I found “other people”, large groups and the world in general to be a very over stimulating, unnerving place. I was extremely uncomfortable in social situations and I would have to be dragged to other kid’s celebratory events. My 10^th birthday was a party of two, my wee boyfriend and some donuts at the local roller rink. The world felt much safer when I had a best friend, usually someone very outgoing, at my side.
As I prepared to enter third grade, I decided to try to be normal. I had a sense that what I liked to do and how I liked to be wasn’t working for me anymore. I made a choice to go out for recess, take some dance classes, and even play on some sports teams.
This worked all right for a while but in my teenage years, I discovered self-medication! What a find! Having a drink would make me feel comfortable, brave and confident. It took the edges off the noise and chaos and the shyness would melt away.

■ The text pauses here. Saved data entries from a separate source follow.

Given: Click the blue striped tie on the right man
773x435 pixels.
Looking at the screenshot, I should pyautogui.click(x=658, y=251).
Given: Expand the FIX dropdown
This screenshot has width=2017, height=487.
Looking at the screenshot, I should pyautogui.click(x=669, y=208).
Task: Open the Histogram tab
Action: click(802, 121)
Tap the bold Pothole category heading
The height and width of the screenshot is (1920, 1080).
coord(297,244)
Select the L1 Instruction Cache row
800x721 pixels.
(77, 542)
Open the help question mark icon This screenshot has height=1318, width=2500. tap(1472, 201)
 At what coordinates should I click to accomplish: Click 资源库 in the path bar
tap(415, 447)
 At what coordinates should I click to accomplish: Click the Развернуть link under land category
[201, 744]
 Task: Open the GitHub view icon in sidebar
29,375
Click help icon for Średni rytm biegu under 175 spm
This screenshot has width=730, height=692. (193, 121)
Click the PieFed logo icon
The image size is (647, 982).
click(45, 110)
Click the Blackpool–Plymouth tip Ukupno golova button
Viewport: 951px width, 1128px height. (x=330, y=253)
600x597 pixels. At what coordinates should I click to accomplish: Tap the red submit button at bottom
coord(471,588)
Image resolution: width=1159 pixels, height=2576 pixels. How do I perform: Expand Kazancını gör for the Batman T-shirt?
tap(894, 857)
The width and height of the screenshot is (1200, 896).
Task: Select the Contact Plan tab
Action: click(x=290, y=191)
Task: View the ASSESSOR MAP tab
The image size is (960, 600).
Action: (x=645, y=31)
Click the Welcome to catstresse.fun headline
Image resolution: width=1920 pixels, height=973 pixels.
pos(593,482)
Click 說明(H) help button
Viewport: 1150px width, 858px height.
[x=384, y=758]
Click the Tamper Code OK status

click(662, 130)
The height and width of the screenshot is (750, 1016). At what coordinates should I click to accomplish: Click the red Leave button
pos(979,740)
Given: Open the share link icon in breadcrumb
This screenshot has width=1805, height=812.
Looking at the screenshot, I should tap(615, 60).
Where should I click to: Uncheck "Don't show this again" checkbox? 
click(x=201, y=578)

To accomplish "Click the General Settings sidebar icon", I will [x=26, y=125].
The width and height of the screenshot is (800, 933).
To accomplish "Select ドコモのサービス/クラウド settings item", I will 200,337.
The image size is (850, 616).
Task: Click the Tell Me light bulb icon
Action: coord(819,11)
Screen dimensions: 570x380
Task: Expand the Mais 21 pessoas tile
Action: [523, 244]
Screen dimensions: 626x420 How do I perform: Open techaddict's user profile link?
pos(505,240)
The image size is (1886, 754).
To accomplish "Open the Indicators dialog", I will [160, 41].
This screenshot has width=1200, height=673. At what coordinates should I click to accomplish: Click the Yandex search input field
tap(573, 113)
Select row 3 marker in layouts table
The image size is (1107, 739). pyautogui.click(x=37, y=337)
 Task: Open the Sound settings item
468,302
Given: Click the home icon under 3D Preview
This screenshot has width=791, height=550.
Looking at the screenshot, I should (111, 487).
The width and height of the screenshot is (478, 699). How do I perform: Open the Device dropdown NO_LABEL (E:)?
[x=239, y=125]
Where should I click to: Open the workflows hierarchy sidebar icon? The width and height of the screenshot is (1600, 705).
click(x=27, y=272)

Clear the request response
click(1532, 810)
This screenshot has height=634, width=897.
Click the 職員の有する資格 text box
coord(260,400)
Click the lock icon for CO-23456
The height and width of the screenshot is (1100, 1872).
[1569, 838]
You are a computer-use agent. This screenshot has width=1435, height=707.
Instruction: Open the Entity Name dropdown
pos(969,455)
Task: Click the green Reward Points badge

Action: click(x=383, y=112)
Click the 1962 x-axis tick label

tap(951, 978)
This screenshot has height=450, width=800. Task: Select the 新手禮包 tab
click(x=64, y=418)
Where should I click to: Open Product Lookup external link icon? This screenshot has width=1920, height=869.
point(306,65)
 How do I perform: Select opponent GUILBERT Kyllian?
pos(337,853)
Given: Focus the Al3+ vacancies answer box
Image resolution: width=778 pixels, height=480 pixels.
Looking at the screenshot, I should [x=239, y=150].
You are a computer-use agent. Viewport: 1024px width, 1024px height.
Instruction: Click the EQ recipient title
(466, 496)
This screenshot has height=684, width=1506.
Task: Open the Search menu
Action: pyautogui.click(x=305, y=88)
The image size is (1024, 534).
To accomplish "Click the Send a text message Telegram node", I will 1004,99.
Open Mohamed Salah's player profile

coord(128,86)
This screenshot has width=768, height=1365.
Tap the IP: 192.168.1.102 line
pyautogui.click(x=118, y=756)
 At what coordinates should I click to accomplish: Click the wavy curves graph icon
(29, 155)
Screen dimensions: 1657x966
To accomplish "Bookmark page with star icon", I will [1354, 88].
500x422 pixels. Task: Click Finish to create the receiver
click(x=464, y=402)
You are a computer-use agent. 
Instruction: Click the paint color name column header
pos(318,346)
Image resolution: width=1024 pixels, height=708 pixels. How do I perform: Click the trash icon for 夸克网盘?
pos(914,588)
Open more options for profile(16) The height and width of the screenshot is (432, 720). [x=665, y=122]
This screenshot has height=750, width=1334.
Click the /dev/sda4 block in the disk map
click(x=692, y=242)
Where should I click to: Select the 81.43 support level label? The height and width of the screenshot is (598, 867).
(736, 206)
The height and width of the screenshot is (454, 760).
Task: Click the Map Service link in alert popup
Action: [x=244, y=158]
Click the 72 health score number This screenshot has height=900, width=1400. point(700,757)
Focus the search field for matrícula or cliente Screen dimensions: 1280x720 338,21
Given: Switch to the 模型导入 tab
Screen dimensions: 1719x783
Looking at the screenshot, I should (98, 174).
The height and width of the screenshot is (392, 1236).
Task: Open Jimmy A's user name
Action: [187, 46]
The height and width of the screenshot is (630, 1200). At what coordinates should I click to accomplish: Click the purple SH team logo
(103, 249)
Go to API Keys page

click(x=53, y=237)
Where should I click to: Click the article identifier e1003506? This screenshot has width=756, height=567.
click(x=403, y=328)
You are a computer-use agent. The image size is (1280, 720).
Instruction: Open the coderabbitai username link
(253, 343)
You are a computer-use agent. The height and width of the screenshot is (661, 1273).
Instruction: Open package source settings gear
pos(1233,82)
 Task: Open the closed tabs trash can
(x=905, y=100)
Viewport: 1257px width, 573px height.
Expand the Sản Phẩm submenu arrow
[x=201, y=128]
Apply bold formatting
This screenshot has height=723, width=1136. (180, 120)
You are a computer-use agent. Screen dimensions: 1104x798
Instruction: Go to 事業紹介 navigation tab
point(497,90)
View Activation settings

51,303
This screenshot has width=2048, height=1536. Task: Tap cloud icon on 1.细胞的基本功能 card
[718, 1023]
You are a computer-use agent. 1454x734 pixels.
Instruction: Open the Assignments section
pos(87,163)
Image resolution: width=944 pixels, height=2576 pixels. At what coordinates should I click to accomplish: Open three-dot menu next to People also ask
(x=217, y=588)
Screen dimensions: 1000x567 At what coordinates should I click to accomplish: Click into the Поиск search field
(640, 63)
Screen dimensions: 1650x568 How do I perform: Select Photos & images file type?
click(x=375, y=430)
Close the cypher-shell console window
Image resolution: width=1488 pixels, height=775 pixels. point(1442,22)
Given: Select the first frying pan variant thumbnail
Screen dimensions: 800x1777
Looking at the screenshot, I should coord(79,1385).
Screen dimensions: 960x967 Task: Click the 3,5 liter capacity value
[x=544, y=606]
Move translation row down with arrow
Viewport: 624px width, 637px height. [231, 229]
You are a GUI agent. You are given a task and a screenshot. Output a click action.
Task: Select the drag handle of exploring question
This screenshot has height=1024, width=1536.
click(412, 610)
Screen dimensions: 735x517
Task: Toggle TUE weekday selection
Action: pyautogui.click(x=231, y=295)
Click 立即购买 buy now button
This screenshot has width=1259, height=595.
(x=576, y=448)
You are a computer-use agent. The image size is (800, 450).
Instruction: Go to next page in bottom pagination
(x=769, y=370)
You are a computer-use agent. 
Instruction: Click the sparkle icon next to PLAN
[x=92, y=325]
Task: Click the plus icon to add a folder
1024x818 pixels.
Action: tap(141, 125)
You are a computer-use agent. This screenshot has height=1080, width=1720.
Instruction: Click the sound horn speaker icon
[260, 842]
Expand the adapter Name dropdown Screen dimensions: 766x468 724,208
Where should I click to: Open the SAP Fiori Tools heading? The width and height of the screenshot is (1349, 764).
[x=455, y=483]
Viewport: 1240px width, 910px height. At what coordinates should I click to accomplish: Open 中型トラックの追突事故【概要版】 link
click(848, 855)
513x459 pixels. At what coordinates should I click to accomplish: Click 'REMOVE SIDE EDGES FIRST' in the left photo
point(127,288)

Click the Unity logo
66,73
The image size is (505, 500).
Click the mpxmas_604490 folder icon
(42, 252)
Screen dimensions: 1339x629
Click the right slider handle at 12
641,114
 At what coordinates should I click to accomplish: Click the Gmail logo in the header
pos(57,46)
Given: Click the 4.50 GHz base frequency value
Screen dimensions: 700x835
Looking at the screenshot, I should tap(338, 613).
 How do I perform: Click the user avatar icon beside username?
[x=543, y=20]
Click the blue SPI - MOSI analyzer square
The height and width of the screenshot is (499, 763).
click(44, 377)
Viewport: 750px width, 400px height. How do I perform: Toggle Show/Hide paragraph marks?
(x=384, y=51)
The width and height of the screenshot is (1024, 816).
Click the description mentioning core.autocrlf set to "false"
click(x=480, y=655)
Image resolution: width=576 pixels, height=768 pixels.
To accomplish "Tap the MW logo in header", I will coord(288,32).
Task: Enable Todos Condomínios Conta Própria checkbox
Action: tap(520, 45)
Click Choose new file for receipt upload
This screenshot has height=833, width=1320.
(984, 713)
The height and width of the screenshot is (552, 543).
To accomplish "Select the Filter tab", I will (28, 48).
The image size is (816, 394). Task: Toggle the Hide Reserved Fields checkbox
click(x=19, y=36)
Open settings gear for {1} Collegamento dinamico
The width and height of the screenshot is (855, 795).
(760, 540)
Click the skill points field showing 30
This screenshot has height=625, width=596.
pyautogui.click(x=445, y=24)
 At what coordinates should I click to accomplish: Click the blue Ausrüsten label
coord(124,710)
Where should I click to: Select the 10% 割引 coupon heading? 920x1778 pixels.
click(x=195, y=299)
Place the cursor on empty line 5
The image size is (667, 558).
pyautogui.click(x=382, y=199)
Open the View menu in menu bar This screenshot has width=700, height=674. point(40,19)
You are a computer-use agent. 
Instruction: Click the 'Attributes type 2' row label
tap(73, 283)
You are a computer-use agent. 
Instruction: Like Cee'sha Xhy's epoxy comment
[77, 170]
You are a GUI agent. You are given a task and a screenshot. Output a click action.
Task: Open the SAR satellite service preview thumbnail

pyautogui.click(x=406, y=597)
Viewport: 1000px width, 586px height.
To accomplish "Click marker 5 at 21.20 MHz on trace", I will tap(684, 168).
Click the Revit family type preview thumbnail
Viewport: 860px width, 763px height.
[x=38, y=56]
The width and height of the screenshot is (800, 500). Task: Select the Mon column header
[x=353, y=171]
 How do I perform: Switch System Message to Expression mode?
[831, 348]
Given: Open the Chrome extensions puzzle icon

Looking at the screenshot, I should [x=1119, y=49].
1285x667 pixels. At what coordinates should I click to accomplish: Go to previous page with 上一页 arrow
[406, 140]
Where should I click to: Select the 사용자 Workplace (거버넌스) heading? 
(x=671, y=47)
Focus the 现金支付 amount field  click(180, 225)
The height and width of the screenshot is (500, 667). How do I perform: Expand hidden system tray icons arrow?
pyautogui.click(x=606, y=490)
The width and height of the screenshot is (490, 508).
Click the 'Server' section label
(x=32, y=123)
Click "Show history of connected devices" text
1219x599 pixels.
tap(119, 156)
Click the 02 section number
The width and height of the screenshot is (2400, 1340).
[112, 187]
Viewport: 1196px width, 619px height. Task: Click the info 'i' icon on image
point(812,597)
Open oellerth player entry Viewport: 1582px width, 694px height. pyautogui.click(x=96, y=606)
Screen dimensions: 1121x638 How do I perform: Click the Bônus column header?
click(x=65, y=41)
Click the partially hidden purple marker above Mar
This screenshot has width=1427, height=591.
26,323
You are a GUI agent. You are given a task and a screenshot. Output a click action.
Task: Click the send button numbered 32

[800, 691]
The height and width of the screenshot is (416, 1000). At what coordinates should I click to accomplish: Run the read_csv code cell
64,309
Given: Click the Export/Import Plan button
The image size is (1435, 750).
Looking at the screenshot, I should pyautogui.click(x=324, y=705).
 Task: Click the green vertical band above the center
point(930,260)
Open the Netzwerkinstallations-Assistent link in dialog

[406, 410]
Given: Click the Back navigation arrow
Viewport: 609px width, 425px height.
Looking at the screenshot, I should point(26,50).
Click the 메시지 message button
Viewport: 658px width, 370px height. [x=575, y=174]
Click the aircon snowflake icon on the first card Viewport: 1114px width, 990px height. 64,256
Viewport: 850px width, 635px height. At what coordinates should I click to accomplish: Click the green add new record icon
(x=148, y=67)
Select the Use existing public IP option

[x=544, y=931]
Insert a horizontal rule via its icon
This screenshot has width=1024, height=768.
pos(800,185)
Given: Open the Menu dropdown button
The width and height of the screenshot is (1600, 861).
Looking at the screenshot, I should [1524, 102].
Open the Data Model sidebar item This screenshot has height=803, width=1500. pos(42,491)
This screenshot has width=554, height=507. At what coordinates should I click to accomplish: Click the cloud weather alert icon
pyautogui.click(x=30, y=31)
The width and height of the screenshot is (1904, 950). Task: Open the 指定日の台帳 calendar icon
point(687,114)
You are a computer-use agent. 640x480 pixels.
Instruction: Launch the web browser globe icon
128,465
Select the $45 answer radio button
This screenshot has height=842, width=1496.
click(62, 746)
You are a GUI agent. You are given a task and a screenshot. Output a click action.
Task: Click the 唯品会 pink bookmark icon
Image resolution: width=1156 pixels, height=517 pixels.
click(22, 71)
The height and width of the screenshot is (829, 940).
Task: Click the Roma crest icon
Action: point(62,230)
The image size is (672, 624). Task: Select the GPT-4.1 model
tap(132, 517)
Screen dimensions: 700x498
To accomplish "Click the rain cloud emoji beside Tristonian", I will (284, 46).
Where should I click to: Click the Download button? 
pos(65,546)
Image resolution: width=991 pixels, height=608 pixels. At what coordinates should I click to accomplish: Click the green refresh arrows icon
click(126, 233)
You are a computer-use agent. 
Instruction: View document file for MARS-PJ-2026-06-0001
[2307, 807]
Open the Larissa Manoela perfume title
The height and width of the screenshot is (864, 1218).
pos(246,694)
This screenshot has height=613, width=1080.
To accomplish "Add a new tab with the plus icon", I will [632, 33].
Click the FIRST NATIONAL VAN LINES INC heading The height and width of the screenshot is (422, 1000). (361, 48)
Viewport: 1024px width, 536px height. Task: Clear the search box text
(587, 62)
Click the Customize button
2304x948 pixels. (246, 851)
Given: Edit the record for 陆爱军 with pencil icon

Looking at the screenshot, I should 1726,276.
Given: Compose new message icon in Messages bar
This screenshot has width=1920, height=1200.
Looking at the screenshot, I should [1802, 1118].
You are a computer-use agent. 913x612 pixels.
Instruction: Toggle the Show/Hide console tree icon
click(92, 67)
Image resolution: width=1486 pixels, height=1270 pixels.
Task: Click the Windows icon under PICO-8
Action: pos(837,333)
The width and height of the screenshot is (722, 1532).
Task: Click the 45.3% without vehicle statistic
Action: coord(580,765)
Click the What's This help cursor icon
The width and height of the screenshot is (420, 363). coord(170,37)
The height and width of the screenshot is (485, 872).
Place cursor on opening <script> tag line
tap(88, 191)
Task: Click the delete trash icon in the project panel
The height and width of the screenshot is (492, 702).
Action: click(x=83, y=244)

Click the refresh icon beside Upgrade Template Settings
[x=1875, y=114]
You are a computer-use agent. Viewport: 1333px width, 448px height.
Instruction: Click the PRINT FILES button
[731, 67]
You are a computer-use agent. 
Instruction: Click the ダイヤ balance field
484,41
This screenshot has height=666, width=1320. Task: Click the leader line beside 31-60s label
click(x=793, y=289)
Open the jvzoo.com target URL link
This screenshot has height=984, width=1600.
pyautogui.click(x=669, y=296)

Alcohol ultimately ended up just being a band-aid for the constant internal churn that I experienced. My brain was so active that it was uncomfortable and often emotionally painful. I analyzed everything back and forth and back and forth again.
I even had this loop that I dubbed My Own Private Torture Movie of all of the embarrassing things I’d ever done. In my many moments of self-doubt and fear, this humiliating loop would flash all my shame highlights at me. Good times.
I want to be clear that while these experiences were very difficult, I consider them part of the human condition. Emotions are signposts, pointing you to areas that you need to work on. I needed to find a safe place within myself. I needed to be my own port in my storm.
After college I moved to San Francisco. I had joined my local YMCA and was trying to still the mind with regular exercise. My mother’s advice when I was young and felt myself spinning was to run around the block to relieve the fight or flight sensation. I ran that treadmill at the Y but it wasn’t doing much to relieve my anxiety outside of the gym.
One day I was checking out the schedule of other offerings and saw that they had a meditation class. I was intimidated but intrigued and decided to check it out. The class was held in a dingy carpeted room with very little light.
There were two men that taught the class-Ken, an ordained Buddhist priest, and Jake. They initiated us in the style of sitting zazen, traditional Zen Buddhist mediation. So we just sat and then we asked questions and then we walked in circles quietly.
We did this for an hour every Tuesday and it was magical. Meditating in a group is powerful. You can draw on the energy of everyone around you. Their energy can help calm you if your mind is racing. There is a gentle support in a group dynamic and it was a great space for a beginner.
I learned to still the mind from its normal huffing and puffing. I learned to put one foot in front of the other and Pay Attention to what I was doing. I tried walking meditation once outside of Macy’s in Union Square and had one of those moments of enlightenment where I truly felt no separation between myself and the throngs of strangers around me. I was hooked.
I can’t say that I meditated every day after that. I can say that I discovered the most valuable tool in my managing my anxious nature that I’ve ever known. I can say that a decade later my meditation practice has finally become a daily practice and that I am seeing huge benefits. I sleep more deeply, stress is significantly dialed down, anxiety is minimized and in general, I am less reactive and more responsive to life.